Accomplishments that we're proud of

  1. Have an operational frontend and MVP demo that can be tried by the viewing public
  2. Have a robust Python algorithm that allows women and other underrepresented gender minorities in the corporate world to become more deliberate speakers.
  3. Gain familiarity with a platform (Streamlit) that we had not utilized before in a short period of time
  4. Pulling an all-nighter.

What we learned

Teju: PearlHacks 2023 was my very first hackathon, so it is safe to say that I learned a LOT over the past 24 hours. With the help of my teammates, I discovered many new technologies that have various functionalities such as streamlit, A-Frame, three.js, and more. It was eye-opening to be able to import all these different platforms onto our text editor to utilize their functionalities in innovative ways. This project required knowledge on many different topics such as front end, back end, graphic design, and even english language conventions. Being able to step foot inside each of these topics, and more, was astonishing for me.

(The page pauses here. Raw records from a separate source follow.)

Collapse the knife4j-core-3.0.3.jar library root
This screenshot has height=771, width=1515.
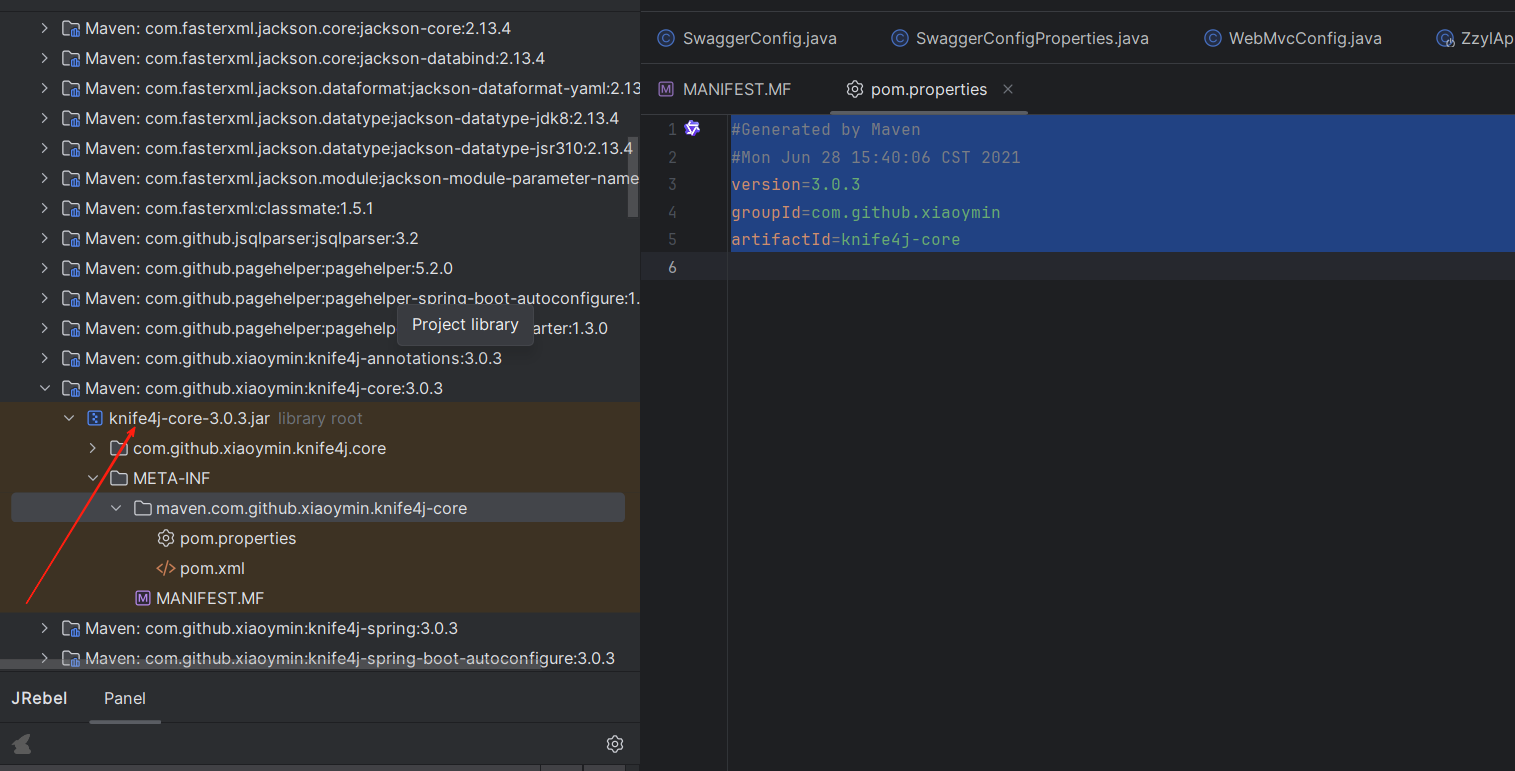coord(69,418)

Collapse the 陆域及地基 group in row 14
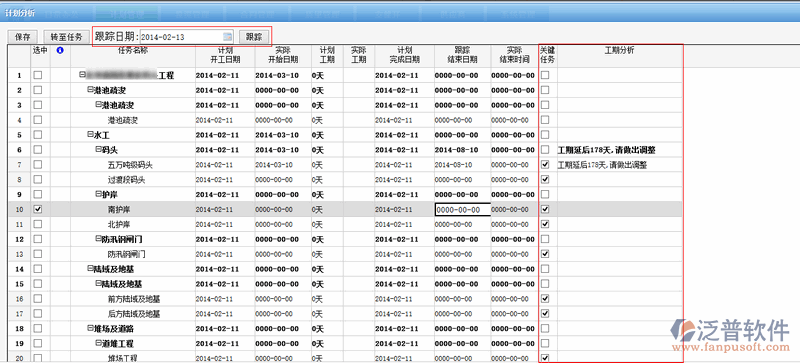pos(90,268)
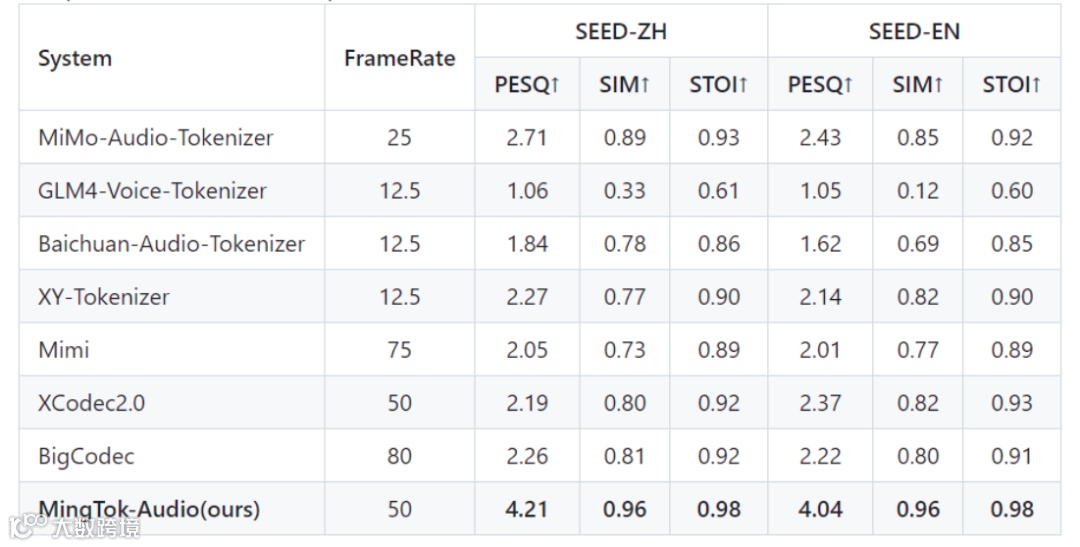The height and width of the screenshot is (547, 1080).
Task: Click the 4.04 PESQ value
Action: tap(820, 509)
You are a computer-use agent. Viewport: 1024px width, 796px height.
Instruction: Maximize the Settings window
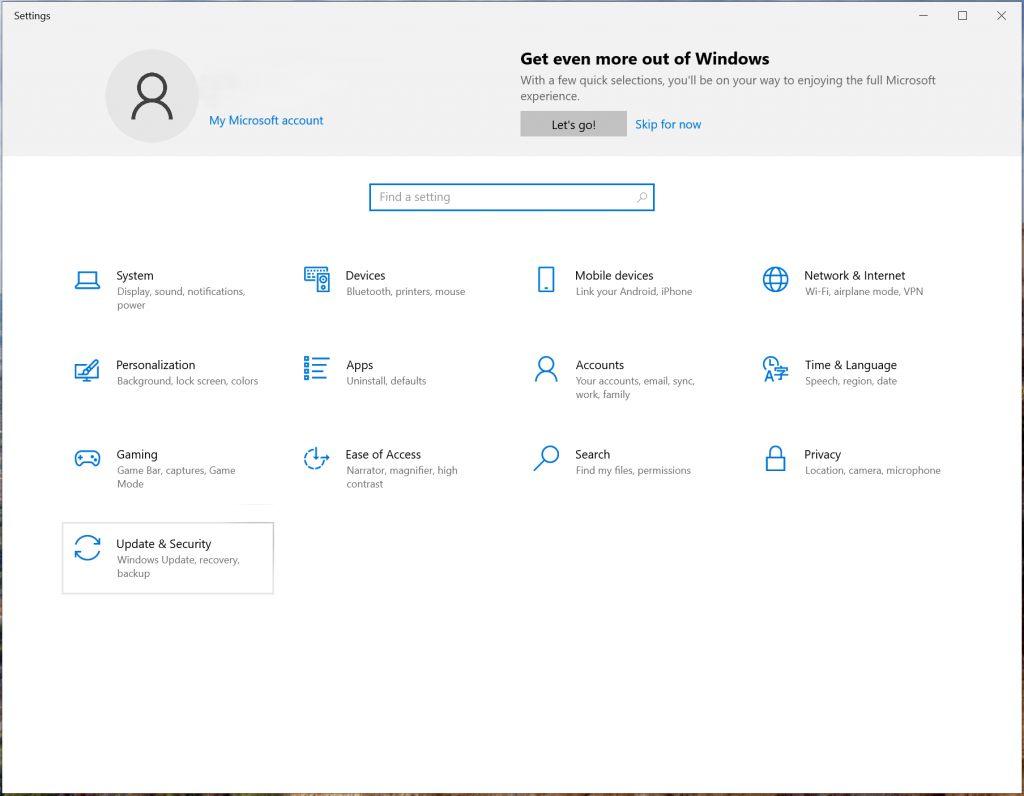coord(962,16)
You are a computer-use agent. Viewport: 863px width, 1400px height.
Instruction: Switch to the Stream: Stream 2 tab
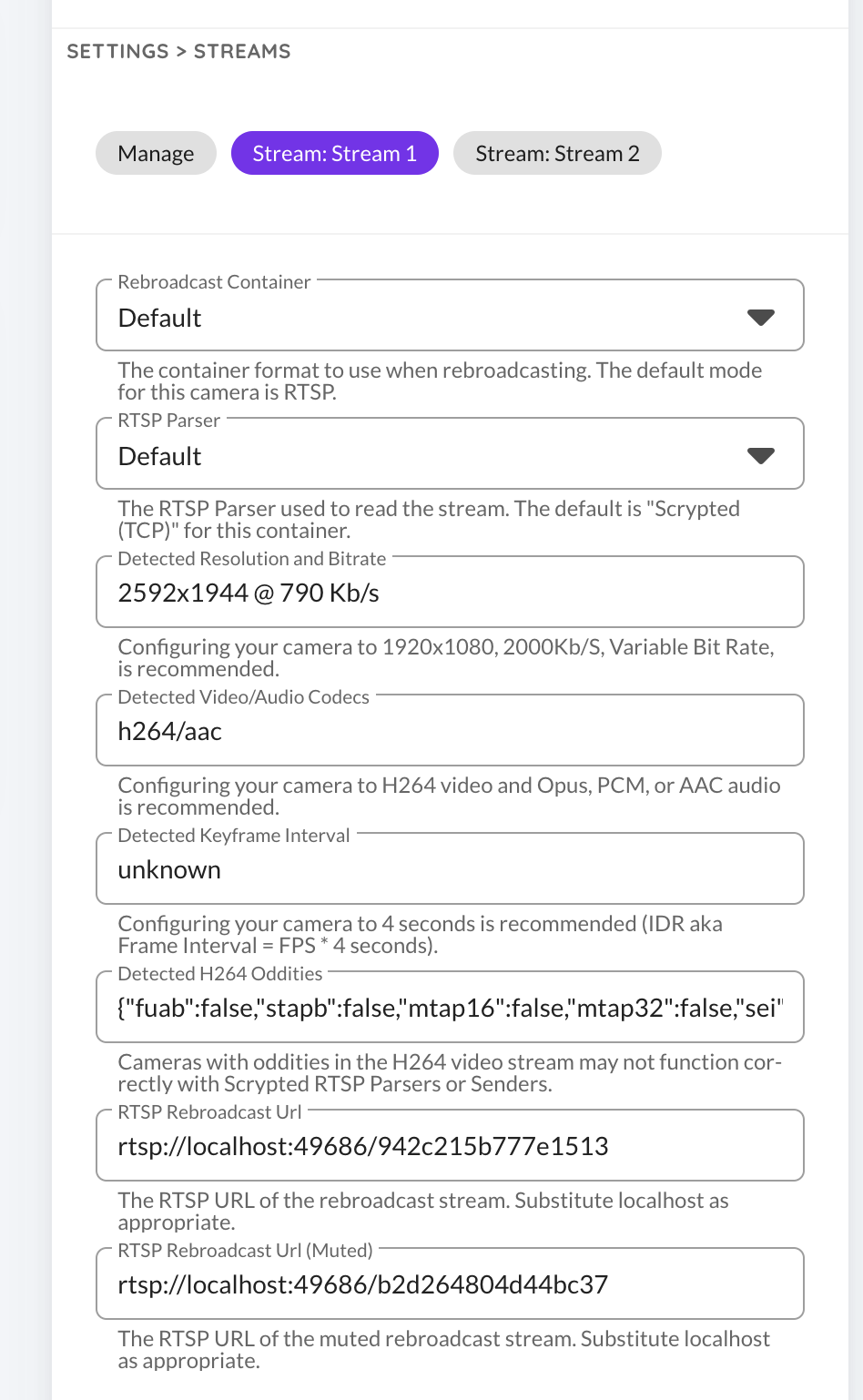(x=556, y=153)
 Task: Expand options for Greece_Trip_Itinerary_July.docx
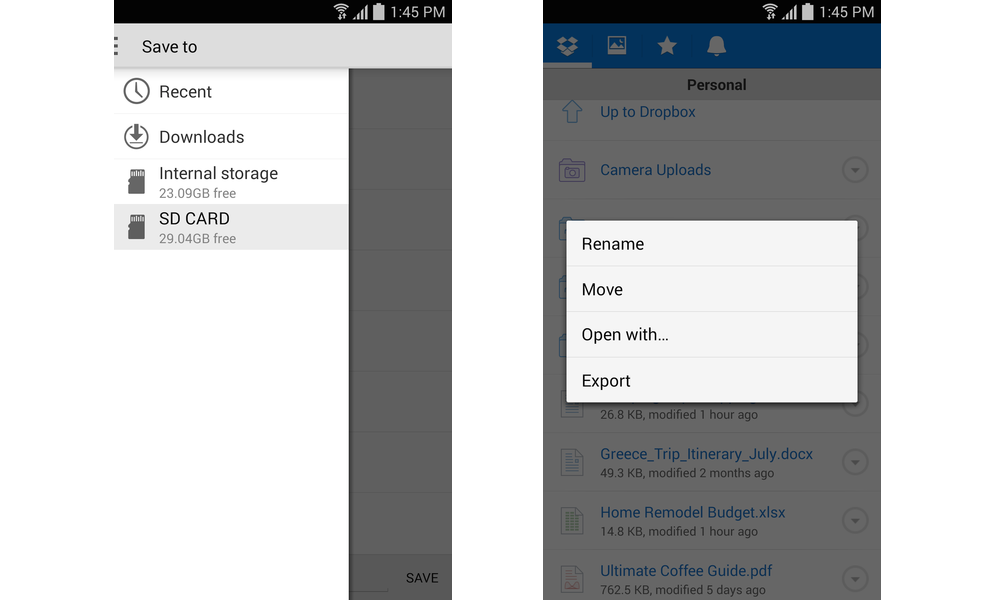854,462
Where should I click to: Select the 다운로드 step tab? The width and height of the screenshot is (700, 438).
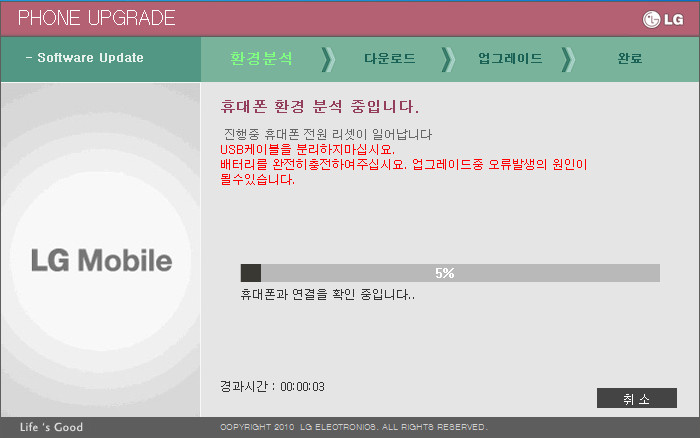coord(389,59)
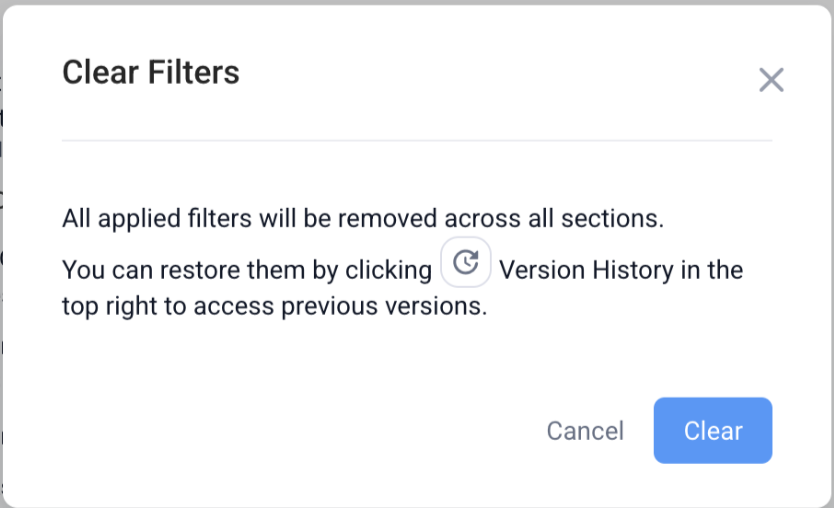Close the Clear Filters dialog with X
The image size is (834, 508).
771,80
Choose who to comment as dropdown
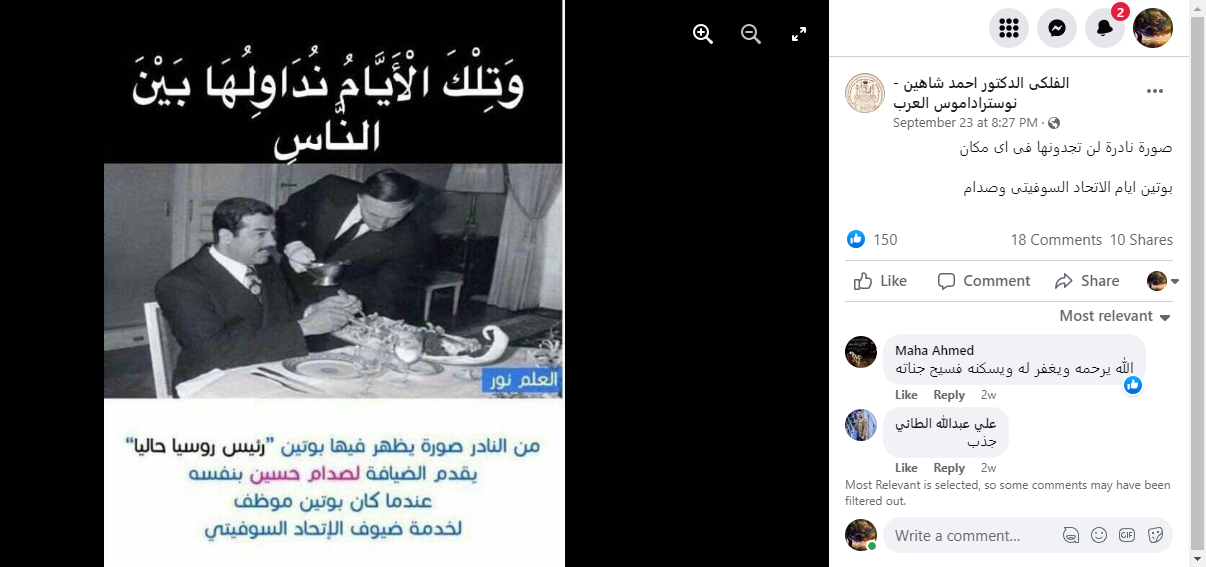This screenshot has height=567, width=1206. point(1163,281)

Anika: This was my first time working with backend, and it was really exciting! Also my first in-person hackathon. I'm very interested in NLP so this project allowed me to explore that further and learn about whether it is something I would want to pursue in the future.

Ashley: Although I've already picked up a lot of skills through previous hackathons, working on PitchPerfect at PearlHacks led me to learn more about natural language processing and how I can code in Python while simultaneously creating UI elements – without needing to write code in HTML and CSS. I also learned how easy it is to implement HTML file components into Python code by using the Streamlit framework – which allowed our team to implement custom HTML code with A-Frame (a JavaScript API) into our project for 3D rendering.

What's next for Pitch Perfect

Just like how a great trip has a great itinerary, we envision PitchPerfects's future plans in phases.

PHASE 1: TYING IT ALL TOGETHER

Phase 1 involves the following goals:

  1. Expanding the types of tones detected as well as the the words associated with those tones.

PHASE 2: THE MOBILE APP

View the gallery to see this. Phase 2 involves the following goals:

  1. Creating a mobile app for iOS and Android of this service
  2. Making the recording more dynamic-- instead of taking a file input from the user, the app would let users directly record their pitch.

PHASE 3: THE BIG LEAGUES

Phase 3 involves the following goals:

  1. Give actual word suggestions to improve the pitch, depending on who the audience is.
  2. Possibly developing or using something like Dream Fusion that takes in a text input and uses 2D diffusion to render a 3D model based on a sparse set of 2D images. We didn’t have enough processing power to use such a functionality.